## Assigned task
Which lines of the entries contain the string "sidebar"? Copy each of them.
** Records follows **
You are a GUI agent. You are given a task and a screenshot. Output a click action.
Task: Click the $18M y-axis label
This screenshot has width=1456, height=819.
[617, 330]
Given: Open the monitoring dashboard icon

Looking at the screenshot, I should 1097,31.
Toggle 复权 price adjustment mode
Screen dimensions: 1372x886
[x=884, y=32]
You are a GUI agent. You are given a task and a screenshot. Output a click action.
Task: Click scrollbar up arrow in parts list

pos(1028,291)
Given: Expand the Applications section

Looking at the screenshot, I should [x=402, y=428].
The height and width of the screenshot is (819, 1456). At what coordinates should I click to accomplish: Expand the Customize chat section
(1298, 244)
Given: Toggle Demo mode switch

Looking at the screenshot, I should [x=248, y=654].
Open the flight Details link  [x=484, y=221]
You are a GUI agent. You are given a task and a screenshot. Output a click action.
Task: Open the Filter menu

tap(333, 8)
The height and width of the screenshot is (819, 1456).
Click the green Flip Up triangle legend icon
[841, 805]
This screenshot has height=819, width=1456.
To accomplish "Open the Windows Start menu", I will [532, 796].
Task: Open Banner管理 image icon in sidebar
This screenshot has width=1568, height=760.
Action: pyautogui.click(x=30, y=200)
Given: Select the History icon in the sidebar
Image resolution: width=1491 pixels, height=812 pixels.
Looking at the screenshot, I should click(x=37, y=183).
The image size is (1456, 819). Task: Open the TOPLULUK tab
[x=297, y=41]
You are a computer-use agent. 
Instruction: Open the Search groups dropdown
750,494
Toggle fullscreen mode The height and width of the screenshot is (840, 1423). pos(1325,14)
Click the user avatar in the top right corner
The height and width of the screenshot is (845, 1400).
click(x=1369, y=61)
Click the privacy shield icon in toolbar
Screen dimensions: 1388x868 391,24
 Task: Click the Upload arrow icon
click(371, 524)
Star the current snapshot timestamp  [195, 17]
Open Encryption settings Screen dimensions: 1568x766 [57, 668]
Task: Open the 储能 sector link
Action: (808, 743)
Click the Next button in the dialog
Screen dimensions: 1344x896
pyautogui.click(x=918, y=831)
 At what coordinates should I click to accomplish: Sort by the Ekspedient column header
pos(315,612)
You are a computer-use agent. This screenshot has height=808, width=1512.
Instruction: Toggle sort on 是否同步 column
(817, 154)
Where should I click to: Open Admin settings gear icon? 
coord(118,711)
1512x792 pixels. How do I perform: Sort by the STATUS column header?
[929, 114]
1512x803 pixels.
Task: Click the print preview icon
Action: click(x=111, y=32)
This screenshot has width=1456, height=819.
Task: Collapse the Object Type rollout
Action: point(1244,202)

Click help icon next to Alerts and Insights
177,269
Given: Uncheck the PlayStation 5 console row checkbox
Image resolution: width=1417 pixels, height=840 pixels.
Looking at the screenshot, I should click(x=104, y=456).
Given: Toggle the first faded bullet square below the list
** End of Records **
## Exercise answer
Task: Open Banner管理 image icon in sidebar
Given: Select the History icon in the sidebar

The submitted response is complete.